— What you should do —
The expected answer is the set of lines in the data below between the line holding "Click the Activated status link" and the line holding "Given: Sort trades by Market column arrow", inclusive, written out exactly.

Segment Start: Material provided

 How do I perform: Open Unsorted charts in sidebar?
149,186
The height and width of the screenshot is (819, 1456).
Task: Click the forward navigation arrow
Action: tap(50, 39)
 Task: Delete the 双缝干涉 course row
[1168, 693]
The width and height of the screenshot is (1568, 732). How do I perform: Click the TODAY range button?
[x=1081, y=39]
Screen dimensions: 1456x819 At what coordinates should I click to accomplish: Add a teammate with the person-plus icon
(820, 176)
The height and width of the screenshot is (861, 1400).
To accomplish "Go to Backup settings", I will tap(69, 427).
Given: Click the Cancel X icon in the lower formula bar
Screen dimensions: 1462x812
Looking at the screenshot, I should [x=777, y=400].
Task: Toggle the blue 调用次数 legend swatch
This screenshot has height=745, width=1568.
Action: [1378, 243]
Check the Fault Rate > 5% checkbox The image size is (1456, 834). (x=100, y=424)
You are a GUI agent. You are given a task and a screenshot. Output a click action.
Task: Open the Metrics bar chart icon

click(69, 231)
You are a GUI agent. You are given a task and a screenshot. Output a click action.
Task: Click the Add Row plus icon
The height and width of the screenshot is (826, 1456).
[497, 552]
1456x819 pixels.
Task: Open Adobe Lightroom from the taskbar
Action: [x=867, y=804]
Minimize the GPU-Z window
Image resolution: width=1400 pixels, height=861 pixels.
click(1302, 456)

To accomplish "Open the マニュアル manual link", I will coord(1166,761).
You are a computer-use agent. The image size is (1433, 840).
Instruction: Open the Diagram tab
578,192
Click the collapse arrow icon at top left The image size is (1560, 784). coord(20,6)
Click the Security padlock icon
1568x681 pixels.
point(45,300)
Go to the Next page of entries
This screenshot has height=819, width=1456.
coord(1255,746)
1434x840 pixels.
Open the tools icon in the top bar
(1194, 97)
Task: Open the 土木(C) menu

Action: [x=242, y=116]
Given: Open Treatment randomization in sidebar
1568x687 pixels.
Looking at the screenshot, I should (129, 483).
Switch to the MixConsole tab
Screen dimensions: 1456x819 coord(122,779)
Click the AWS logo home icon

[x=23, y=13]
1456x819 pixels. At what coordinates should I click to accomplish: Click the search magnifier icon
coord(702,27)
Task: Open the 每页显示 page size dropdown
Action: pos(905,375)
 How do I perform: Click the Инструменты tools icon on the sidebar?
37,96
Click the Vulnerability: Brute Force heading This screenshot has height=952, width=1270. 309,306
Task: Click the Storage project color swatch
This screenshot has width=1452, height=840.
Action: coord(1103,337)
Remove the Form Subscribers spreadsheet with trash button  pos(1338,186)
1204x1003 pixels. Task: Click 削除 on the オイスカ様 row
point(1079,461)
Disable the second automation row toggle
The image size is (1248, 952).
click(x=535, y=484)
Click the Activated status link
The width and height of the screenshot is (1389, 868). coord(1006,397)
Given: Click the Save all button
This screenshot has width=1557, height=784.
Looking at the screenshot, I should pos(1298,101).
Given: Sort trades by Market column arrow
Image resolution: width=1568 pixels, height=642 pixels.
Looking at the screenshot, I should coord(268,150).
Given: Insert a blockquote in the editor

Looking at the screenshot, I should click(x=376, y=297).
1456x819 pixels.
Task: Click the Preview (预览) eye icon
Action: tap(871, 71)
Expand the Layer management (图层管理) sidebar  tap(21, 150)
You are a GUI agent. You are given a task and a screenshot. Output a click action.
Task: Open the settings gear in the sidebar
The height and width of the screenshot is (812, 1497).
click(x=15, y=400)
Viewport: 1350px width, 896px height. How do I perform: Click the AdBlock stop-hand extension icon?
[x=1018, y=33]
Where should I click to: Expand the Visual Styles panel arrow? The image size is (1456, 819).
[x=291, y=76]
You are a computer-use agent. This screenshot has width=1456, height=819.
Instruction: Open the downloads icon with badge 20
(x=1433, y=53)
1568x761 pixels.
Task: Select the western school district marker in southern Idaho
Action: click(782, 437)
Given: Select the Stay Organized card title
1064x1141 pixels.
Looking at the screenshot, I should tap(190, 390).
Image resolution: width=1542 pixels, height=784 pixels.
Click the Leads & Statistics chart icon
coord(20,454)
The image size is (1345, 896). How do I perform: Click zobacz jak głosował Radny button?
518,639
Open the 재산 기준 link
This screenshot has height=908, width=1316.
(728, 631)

Segment End: Material provided

— Worked solution —
Click the Activated status link
The width and height of the screenshot is (1389, 868). coord(1006,397)
Given: Click the Save all button
This screenshot has width=1557, height=784.
Looking at the screenshot, I should pos(1298,101).
Given: Sort trades by Market column arrow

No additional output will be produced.